━━━━━ 과제용 데이터 ━━━━━
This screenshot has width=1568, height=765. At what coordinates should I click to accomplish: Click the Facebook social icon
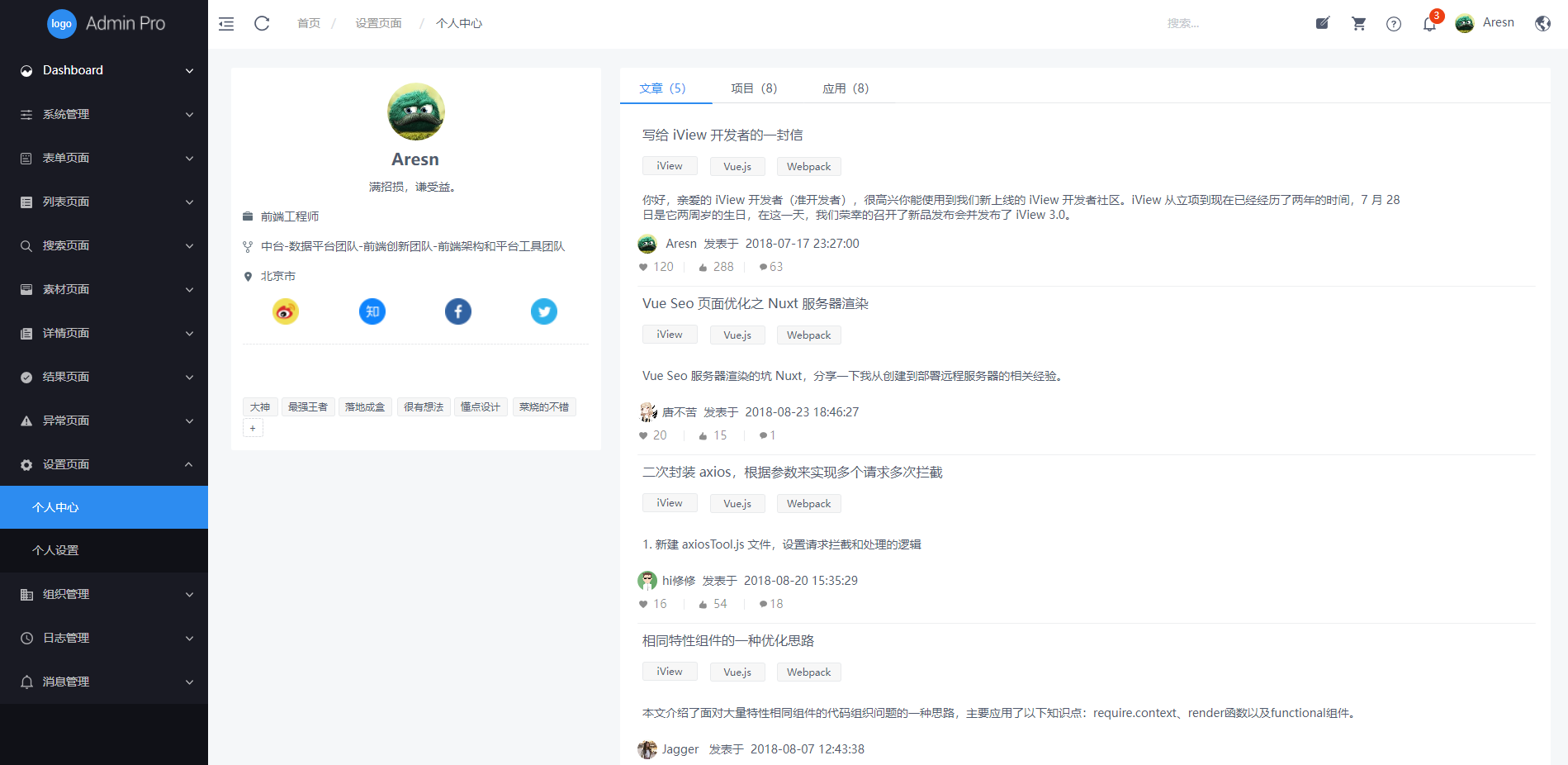pos(458,311)
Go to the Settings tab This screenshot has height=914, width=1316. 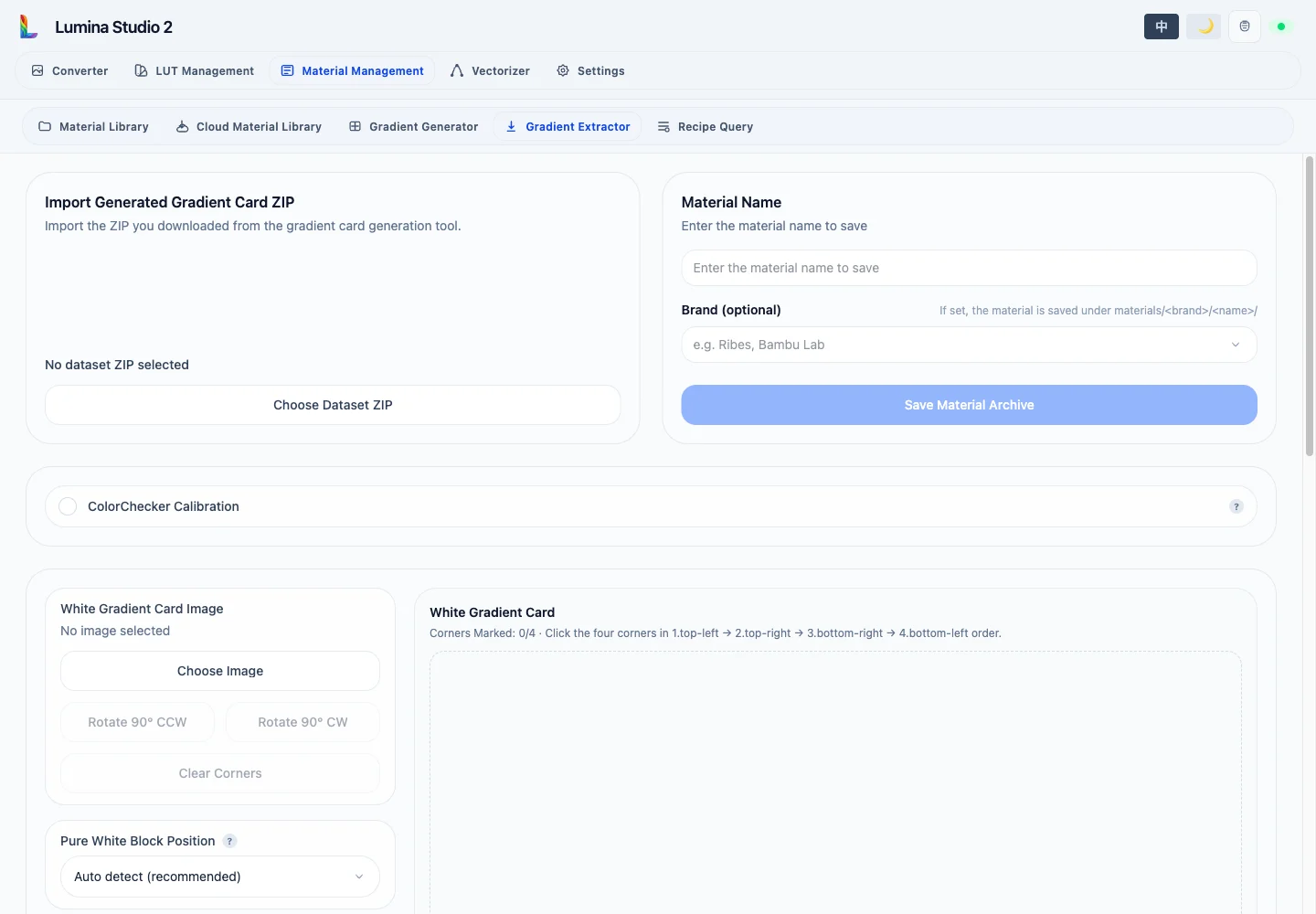tap(590, 70)
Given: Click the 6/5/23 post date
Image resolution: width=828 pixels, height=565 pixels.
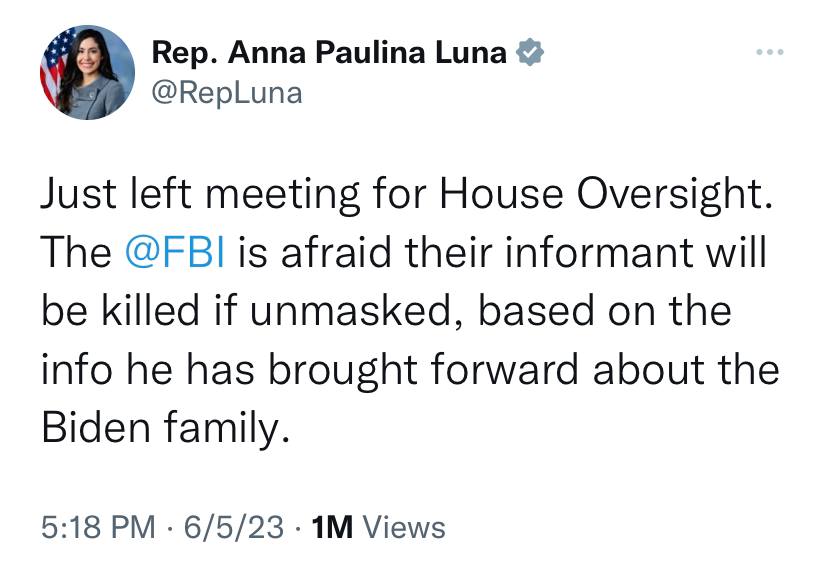Looking at the screenshot, I should [234, 527].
━━━━━
과제 목표
"Given: Click the 6/5/23 post date" 문구가 들어 있는 줄부터 데이터의 마지막 줄까지, 두 끝 줄을 모두 포함해 한 글자도 바꾸지 말고 다시 입력하세요. 그림은 답에서 빼 주세요.

전체 답안
Given: Click the 6/5/23 post date
Image resolution: width=828 pixels, height=565 pixels.
Looking at the screenshot, I should [234, 527].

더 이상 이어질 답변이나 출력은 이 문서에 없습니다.